Bimo baru saja keluar dari toko buku dan mendapati Rani yang sedang berjalan disebrangnya. Gadis itu juga terlihat sedang telfonan dengan orang lain sepertinya Rey.
Bimo memberanikan diri untuk mengikuti gadis itu sembari mengawasi dari kejauhan. Sudah tiga minggu tak bertukar cerita dan mereka seperti orang yang kembali asing. Jujur saja, Bimo sangat merindukan gadis itu. Rindu semua hal akan dirinya, tentu saja.
Rani merasakkan ada yang mengikutinya dan ia pun menghentikkan langkah kakinya lalu berbalik badan Bimo langsung sesegera mungkin mengumpat agar tidak ketahuan oleh Rani kalau dia sedang mengikutinya.
Halusinasi gue doang kali, ya. Batin Rani lalu ia melanjutkan jalan kaki lalu berlari.
Bimo mempercepat langkahnya agar jejak Rani tak tertinggal. Ia juga penasaran gadis itu sebenarnya ingin pergi kemana dan bersama siapa? Apakah hanya sendiri atau bahkan bersama sang kekasih? Jika sendiri, itu adalah peluang besar bagi Bimo untuk berbicara sesuatu padanya.
Tiba-tiba kepala Rani ada yang memukul gadis itu merasa kesakitan.
"Aw, sakit! Siapa, sih?" Rani menoleh ke belakang mendapati Bimo yang sedang berdiri dengan tatapan sendu.
"Kamu bener-bener enggak inget sama sekali?"
"Inget apa?" sahut Rani, bingung. Bimo mengetuk-ngetuk kepala Rani dengan kuat gadis itu mengernyit lalu mendesis. Setelah itu Bimo menatap Rani dengan penuh selidik gadis itu menaikkan salah satu halisnya dan melirik kesana kemari.
"Ada apa sih, Kak? Jangan buat aku bingung," akhirnya Rani mengeluarkan suara.
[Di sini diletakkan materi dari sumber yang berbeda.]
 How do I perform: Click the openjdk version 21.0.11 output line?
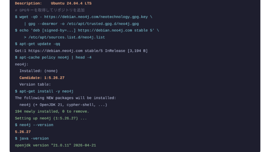55,145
Sedangkan Bimo langsung mengenggam tangan Rani dan membawanya pergi.
Ketika sudah beberapa menit kemudian, Rani melepas paksa tangan yang Bimo genggam.
"Kakak gak sopan, ngapain pegang-pegang. Kita gak se-deket itu, bahkan aku ngelihat muka kakak aja takut. Nyeremin!" ucap Rani lalu ia mengalihkan tatapannya ke arah lain.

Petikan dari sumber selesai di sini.